[[ Records provided, beginning ]]

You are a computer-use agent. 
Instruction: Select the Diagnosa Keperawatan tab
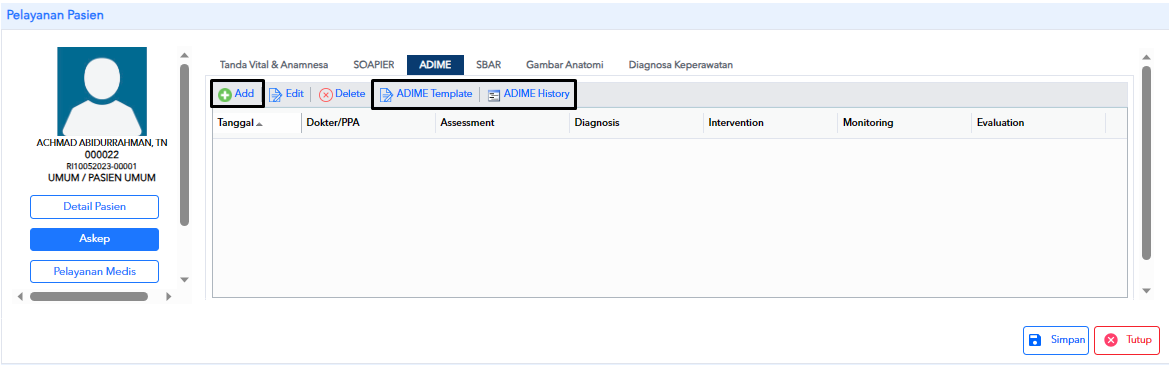pyautogui.click(x=681, y=65)
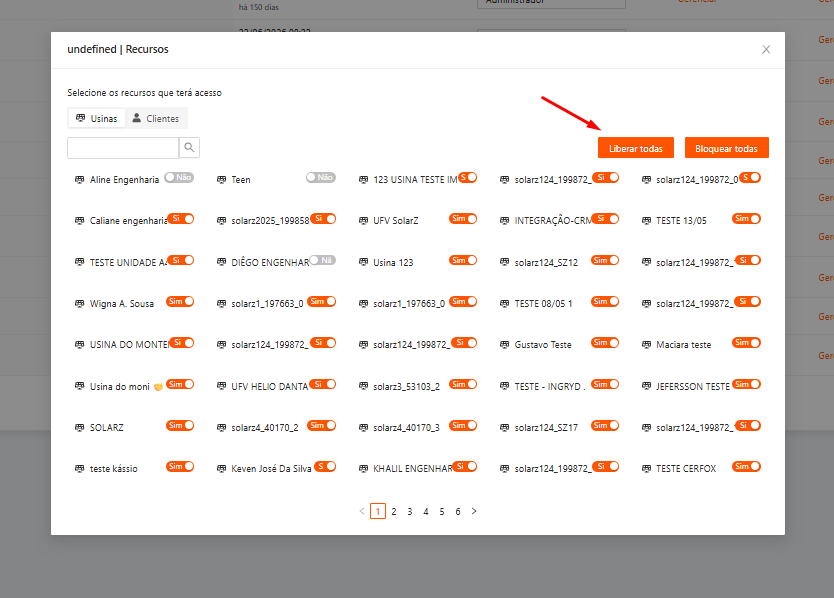Select the Usinas tab

point(97,118)
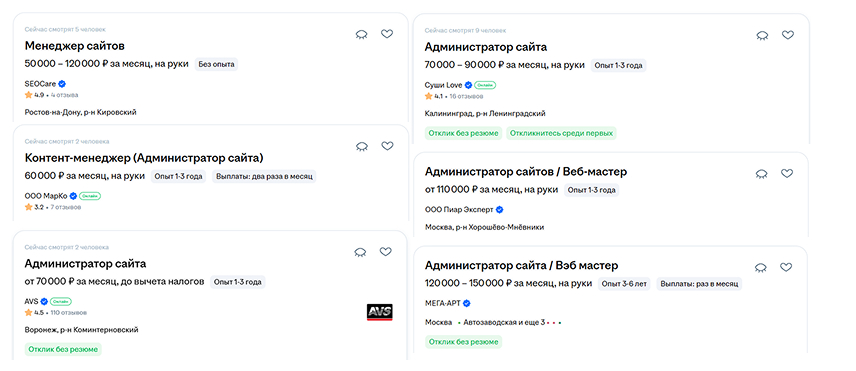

[[ Records provided, end ]]

Task directions: Pictures are to be left out. Everything else in the records must be written out exactly.

Result of this task:
You are a computer-use agent. 
Instruction: Select the Diagnosa Keperawatan tab
pyautogui.click(x=681, y=65)
Select the Usinas tab

point(97,118)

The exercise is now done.